## [Task statement]
Give back, unchanged, the lines from the one containing "The height and width of the screenshot is (772, 965)." to the end of the listing, inclusive of both.

======== Source material

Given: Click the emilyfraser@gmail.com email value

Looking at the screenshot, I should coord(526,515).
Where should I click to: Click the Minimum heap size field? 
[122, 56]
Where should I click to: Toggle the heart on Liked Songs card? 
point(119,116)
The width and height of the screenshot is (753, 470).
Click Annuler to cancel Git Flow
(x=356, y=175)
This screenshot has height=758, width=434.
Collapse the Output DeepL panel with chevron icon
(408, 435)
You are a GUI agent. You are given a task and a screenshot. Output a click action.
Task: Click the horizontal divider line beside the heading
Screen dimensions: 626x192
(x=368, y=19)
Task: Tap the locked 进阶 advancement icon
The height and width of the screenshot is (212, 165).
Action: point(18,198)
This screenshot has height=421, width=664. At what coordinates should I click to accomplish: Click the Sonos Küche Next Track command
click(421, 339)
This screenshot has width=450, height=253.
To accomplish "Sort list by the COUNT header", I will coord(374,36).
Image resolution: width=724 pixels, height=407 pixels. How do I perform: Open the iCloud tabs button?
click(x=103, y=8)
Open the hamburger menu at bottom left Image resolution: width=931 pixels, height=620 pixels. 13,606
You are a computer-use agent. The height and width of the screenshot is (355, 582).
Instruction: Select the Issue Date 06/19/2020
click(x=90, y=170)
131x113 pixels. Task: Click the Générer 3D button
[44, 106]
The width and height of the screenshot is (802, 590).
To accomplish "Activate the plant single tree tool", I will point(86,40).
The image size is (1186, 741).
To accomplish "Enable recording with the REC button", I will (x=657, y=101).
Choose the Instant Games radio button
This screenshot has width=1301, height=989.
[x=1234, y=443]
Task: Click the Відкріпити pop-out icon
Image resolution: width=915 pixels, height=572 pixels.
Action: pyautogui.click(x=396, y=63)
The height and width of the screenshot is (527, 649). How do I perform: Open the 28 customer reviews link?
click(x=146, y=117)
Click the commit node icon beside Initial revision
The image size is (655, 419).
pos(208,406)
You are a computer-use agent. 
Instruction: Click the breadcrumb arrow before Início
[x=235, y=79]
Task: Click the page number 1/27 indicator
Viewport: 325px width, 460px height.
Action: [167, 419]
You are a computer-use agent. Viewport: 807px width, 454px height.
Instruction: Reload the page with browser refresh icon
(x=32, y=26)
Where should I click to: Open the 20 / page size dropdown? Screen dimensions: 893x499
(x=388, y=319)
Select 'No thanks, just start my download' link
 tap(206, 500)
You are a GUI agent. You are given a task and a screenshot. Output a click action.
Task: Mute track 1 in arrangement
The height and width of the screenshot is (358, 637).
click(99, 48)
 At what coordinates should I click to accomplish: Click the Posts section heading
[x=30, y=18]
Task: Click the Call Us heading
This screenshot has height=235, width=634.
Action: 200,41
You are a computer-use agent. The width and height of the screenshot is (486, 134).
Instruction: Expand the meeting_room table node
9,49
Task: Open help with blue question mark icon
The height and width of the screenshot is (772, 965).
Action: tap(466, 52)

================

## [Solution for this exercise]
The height and width of the screenshot is (772, 965).
Action: tap(466, 52)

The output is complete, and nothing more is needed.